* _EXERCISE REQUIREMENTS_: Please rewrite the entries below with every "icon" changed to "button" and nothing else altered. Leave the pictures out of your version.

++++ RECORDED DATA

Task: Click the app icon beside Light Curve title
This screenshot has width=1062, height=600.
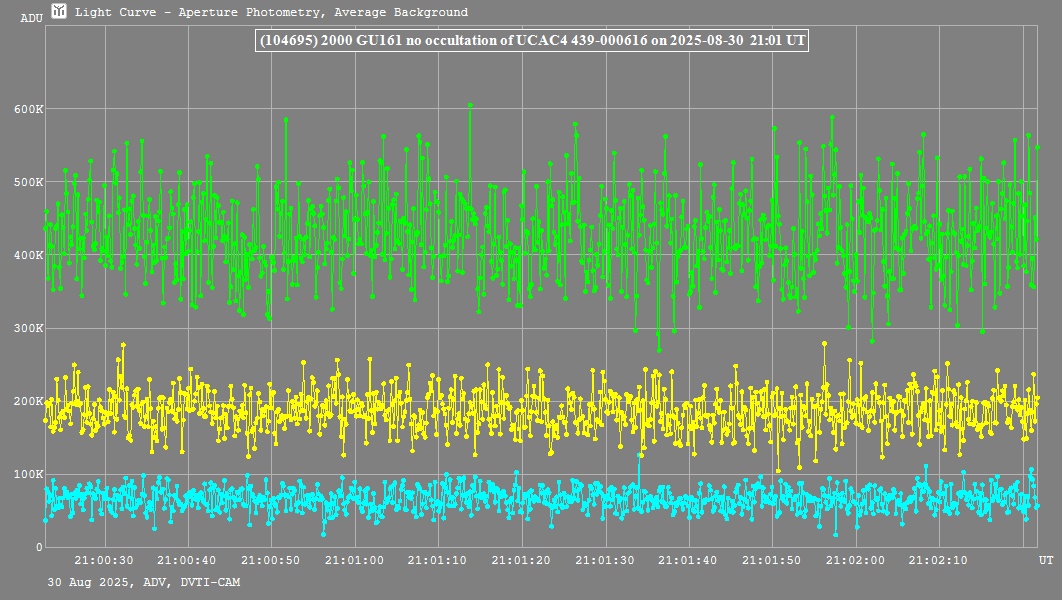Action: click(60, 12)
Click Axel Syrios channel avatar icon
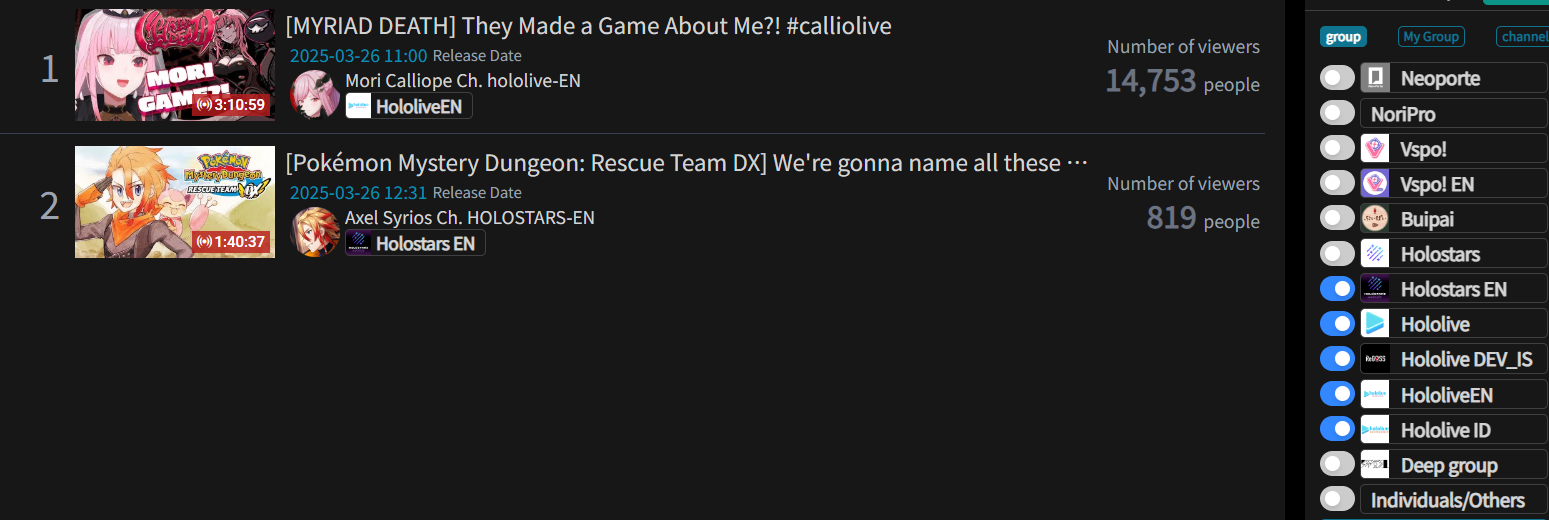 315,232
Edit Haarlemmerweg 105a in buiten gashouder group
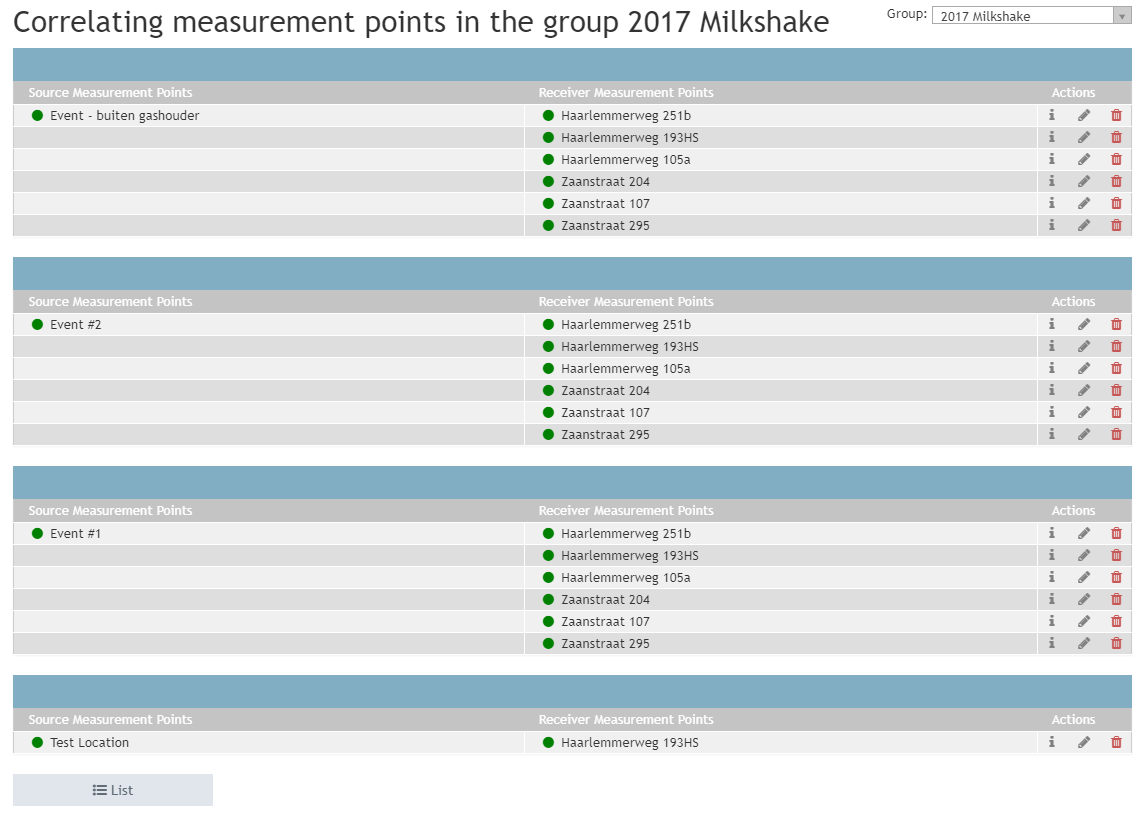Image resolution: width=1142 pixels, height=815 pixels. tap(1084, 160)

++++++++

* _TASK OUTPUT_:
Task: Click the app button beside Light Curve title
This screenshot has width=1062, height=600.
Action: click(60, 12)
Click Axel Syrios channel avatar button
 315,232
Edit Haarlemmerweg 105a in buiten gashouder group
Image resolution: width=1142 pixels, height=815 pixels. tap(1084, 160)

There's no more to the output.